Pressing on the keycap depresses the plunger which in turn applies pressure onto the mid point of the beam spring, which flattens it. Eventually the beam spring inverts (from a dome shape to a 'u' shape) - this causes the tabs on the beam spring to push the two arms of the fly spring outwards, allowing the beam spring to pull the fly plate up. Once the fly plate is raised, the arms on the fly spring snap back into place, holding the fly plate in the raised position. Two studs inside the switch housing limit the upwards travel of the fly plate. The plunger has a rubber washer around it to absorb the force and cut down the noise of bottoming out.
As the distance has changed between the fly plate and the upper contacts, the capacitance has decreased. The sensor mechanism uses the change in capacitance to detect the movement of the fly plate, and when this occurs, the key press is registered.
Releasing the key causes the plunger to raise itself to its default position, which in turn pulls up the beam spring upwards, reverting it back to its rest position (making another audible snap in the process) which lowers the fly plate back into its rest position. The capacitance returns to its baseline level, and the keyboards ceases registering the key as being pressed.
The patent specifies that the switches had been shown to work after over 100 million key presses. The keyswitches were usually entirely covered over with a layer of insulating rubber (a contamination shield in IBM terminology), and the keycap slotted on to the mechanism over the rubber.
One should take care when removing the keycaps from a beam spring keyboard. The keycap's mounting slots are weak, and are prone to breakage, causing them to come loose from the switch's key stem. In some cases, the beam spring itself has been known to break. It is possible that this is a product of poor storage/heavy wear, as they are otherwise quite durable. Keycaps should preferably be removed with the aid of a keycap puller tool, pulling up slowly, and gently wiggling the keycap back and forth. It should not be pulled up straight, or wiggled from side to side.
When the switch is removed from the keyboard, the fly plate can become detached quite easily. The picture gallery below details IBM's official procedure for reattaching it. However, whereas the manual recommends that the user reattach the two sides separately, it is somewhat easier to push the two sides of the beam spring so that they are caught between the two sides of the fly spring (but not attached), and then slowly pulling the fly plate down.
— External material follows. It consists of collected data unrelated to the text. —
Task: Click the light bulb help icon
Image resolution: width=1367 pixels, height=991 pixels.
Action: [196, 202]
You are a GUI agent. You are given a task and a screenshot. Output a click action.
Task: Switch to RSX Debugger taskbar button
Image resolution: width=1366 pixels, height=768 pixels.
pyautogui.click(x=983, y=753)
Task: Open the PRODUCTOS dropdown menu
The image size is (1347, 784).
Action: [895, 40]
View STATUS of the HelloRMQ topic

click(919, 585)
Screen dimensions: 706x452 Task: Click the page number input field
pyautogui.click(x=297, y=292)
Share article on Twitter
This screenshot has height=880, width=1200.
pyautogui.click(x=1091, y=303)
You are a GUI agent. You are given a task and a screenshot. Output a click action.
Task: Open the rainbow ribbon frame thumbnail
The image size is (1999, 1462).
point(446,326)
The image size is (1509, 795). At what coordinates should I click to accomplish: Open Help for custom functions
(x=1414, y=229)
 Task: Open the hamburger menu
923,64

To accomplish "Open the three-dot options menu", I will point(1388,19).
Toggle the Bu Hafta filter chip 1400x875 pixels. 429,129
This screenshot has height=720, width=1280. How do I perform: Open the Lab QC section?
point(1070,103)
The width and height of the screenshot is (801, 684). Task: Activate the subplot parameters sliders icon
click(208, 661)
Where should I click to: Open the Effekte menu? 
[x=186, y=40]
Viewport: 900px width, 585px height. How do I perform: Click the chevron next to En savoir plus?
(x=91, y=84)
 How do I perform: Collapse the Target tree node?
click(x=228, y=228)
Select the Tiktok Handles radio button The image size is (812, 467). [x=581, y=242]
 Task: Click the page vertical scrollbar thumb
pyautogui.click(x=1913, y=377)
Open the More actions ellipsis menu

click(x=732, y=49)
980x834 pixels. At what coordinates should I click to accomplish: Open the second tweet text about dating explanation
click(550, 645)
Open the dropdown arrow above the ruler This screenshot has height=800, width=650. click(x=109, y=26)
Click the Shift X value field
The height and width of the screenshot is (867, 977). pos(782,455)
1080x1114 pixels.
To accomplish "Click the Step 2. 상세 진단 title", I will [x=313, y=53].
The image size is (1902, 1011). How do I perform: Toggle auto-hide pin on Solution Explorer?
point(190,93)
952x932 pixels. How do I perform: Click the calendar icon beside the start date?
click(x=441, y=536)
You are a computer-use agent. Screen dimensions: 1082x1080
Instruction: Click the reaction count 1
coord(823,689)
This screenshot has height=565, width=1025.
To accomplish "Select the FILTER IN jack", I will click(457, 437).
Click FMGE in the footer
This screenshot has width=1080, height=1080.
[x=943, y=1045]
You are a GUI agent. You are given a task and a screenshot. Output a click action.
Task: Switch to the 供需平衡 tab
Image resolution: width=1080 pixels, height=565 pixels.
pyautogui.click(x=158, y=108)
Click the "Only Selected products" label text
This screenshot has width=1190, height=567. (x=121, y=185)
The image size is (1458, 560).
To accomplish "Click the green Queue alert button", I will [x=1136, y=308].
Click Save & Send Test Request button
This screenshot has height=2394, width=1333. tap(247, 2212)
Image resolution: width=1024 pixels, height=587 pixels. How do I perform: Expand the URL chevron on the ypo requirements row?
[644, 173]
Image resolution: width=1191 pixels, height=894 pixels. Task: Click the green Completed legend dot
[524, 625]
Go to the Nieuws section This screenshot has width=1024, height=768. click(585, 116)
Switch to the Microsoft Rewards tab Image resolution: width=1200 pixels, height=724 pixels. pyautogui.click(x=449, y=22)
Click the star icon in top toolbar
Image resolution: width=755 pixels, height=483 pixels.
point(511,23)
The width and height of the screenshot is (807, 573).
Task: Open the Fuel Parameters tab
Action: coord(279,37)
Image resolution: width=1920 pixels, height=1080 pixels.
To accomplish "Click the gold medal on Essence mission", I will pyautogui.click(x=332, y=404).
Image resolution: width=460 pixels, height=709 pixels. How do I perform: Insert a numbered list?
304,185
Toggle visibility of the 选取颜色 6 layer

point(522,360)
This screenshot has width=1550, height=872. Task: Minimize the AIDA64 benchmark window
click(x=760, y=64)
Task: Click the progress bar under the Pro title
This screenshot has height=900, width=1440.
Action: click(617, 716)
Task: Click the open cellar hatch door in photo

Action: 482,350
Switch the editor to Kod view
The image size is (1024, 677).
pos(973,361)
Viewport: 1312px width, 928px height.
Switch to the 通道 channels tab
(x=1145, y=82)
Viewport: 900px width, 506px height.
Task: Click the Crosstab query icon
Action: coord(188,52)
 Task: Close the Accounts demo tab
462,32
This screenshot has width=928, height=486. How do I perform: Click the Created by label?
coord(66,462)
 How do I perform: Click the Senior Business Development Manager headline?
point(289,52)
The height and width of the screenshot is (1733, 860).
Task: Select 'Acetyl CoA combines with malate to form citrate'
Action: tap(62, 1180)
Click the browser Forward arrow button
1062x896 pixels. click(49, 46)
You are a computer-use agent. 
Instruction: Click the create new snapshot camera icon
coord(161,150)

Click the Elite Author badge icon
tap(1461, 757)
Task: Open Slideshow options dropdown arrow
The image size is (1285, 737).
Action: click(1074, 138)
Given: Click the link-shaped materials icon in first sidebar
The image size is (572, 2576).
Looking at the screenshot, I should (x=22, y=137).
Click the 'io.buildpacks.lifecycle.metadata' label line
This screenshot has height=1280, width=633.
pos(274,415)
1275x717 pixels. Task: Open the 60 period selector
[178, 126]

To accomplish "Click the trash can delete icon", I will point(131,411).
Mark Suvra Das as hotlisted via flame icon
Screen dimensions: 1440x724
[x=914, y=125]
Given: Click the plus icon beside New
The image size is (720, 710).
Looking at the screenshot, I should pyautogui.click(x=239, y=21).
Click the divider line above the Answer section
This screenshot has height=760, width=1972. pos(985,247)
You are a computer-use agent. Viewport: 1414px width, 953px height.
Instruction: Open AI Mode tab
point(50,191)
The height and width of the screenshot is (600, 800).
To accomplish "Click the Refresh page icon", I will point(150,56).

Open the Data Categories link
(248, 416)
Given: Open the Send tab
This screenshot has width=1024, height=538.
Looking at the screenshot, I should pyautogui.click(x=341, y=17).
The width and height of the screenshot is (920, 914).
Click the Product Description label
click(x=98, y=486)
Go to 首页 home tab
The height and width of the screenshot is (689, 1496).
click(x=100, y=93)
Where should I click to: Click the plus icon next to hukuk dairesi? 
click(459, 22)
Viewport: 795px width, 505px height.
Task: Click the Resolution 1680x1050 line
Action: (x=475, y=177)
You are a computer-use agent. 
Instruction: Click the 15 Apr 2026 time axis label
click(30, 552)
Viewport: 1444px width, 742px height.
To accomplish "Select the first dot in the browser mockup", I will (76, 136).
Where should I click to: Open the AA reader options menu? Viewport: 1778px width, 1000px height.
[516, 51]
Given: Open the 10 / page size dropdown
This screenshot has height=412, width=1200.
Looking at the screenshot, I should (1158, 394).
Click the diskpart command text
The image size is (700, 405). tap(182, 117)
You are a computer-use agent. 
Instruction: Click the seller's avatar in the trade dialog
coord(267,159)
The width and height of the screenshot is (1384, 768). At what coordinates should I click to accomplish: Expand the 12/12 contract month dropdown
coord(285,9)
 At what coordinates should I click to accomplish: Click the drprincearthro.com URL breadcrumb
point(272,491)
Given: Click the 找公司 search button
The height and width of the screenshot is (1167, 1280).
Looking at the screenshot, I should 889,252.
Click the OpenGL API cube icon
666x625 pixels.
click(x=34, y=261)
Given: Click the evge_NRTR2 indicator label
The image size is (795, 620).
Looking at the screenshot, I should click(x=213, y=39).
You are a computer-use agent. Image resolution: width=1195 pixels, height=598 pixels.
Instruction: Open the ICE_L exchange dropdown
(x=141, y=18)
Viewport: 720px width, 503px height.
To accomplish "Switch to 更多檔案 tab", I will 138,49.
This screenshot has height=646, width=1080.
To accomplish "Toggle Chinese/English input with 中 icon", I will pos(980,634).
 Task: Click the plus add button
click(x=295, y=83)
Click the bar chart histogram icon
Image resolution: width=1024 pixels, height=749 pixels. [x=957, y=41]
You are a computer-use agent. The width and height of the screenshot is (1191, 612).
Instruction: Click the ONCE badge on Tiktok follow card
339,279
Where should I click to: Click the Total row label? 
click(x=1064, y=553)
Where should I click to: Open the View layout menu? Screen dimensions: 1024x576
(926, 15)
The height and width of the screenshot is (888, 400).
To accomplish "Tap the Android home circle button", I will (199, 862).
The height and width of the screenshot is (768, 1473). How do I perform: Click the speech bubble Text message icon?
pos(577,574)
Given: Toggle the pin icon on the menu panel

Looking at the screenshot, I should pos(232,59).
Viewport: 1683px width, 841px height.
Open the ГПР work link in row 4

The tension of the beam spring will usually cause its tabs to slide into the slots on the fly spring when they come into contact with each other.
IBM offered replacement beam spring key modules to customers as an FRU (Field Replaceable Unit – i.e. a component that could be replaced without returning the item to IBM) and thus Beam Spring keyboards are possibly one of the few keyboards that were designed to allow individual keys to be replaced.